Или, скорее, чем-то вроде барской прихоти. Сегодня российская элита, представляющая собой симбиоз чиновничества и деловых людей, окончательно уверовала в свою несменяемость, а значит, в свою неуязвимость и всевластие. Именно это ощущение полностью отгородило ее в психологическом плане от остальной части общества.
Эта особенность нашей элиты подтверждается даже незаметными на первый взгляд деталями. В приведенном выше перечне случаев «элитного насилия» упоминается профессор, убивший своего студента. Казалось бы, этот поступок не вяжется с общепринятыми представлениями о профессорах. Но все становится на свои места, когда знаешь, что речь идет о бывшем начальнике Дальневосточной железной дороги, то есть о человеке, сравнительно недавно принадлежавшем к властным структурам, а следовательно, сохранившем ощущение собственного всемогущества. Эта привычка подвела профессора, поскольку, выпав (бог знает за какие провинности) из «номенклатурного гнезда», он был отлучен от касты неприкасаемых, а потому и был приговорен к девяти годам заключения.

→ **Исходные строки**:

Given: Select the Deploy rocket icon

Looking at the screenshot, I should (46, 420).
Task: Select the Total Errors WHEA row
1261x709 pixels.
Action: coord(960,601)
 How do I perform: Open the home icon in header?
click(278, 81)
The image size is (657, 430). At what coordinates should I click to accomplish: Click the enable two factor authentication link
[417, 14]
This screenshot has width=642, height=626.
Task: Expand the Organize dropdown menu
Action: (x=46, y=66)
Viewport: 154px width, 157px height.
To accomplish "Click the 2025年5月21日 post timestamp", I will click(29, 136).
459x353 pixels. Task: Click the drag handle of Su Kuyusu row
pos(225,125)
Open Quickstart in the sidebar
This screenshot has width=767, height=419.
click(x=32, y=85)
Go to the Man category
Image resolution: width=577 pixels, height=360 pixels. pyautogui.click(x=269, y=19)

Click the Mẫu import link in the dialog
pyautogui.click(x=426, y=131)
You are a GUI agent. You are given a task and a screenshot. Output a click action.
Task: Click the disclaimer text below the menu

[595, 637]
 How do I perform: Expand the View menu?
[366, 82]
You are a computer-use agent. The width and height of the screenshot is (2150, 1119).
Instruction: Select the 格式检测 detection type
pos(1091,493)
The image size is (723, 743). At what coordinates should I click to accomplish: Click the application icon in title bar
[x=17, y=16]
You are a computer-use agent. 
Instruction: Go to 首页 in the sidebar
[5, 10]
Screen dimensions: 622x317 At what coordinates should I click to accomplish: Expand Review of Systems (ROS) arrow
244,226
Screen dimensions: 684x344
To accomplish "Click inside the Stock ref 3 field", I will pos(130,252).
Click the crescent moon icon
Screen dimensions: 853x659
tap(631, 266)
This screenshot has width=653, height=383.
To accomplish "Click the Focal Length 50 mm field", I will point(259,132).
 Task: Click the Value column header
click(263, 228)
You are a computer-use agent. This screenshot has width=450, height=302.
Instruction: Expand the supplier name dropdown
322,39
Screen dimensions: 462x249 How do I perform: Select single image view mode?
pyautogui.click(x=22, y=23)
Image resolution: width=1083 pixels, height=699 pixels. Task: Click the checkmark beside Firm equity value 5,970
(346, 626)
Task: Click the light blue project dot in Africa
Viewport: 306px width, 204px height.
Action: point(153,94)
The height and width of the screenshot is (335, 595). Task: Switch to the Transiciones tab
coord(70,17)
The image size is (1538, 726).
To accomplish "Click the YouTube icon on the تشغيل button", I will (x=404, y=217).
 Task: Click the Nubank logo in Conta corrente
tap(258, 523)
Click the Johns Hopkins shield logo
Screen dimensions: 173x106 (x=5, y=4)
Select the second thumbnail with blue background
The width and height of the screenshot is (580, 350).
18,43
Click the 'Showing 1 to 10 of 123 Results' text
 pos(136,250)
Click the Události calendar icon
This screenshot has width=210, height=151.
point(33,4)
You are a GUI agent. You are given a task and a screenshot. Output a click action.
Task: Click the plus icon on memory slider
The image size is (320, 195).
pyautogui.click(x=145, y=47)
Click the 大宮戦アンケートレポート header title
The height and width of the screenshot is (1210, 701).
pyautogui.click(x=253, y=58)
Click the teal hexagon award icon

→ **Список заданий**:
#1 Опираясь на текст о российской элите, объясните в одном–трех предложениях, почему поступок профессора, убившего своего студента, перестает казаться странным.
#2 Переведите на английский язык предложение из текста о российской элите: «Казалось бы, этот поступок не вяжется с общепринятыми представлениями о профессорах».
#3 Продолжите текст о российской элите с того места, на котором он заканчивается.

→ **Ответы к заданиям**:
#1 Этот профессор был бывшим начальником Дальневосточной железной дороги, то есть сравнительно недавно принадлежал к властным структурам. Поэтому у него сохранилось ощущение собственного всемогущества.

#2 It would seem that this act does not fit the commonly held notions of professors.

#3
Судя по поведению своих представителей, эта каста уже необратимо развращена своей вполне, кстати, обоснованной убежденностью в собственной безнаказанности. Английский историк лорд Джон Дальберг-Актон был полностью прав, формулируя свою известную сентенцию: «Власть развращает, абсолютная власть развращает абсолютно».
Степень нравственной и эстетической развращенности нашей элиты вполне укладывается в известную формулу, придуманную человеком с кругозором приказчика скобяной лавки: «У кого нет миллиарда, могут идти в ж…». Куда уж дальше…
Между тем наши «неприкасаемые» отнюдь не всегда прибегают к прямому физическому насилию, чтобы насладиться ощущением своего всемогущества. Сцены регулярного избиения оппозиционеров на Триумфальной площади явно приносят им то же удовольствие, какое получает дворовый хулиган, наблюдая за тем, как его «шестерки» лупят очкарика из седьмой квартиры. Правда, наиболее претенциозным из неприкасаемых не чужды проявления и своего рода интеллектуального насилия. Например, вроде трусливого доноса идеолога «Единой России» на Эллу Памфилову, столь же трусливой и вдобавок безмозглой «антифашистской» инсталляции в селигерской вотчине Суркова, косноязычного «антилиберального» бреда Якеменко или книжки Натана Дубовицкого, открыто и цинично отстаивающей право нынешней «элиты» на ее аморальность. Впрочем, это насилие не выходит, по существу, за рамки нравов перенаселенной коммуналки, чьи обитатели самоутверждались, подкидывая какую-нибудь гадость в чужую кастрюлю.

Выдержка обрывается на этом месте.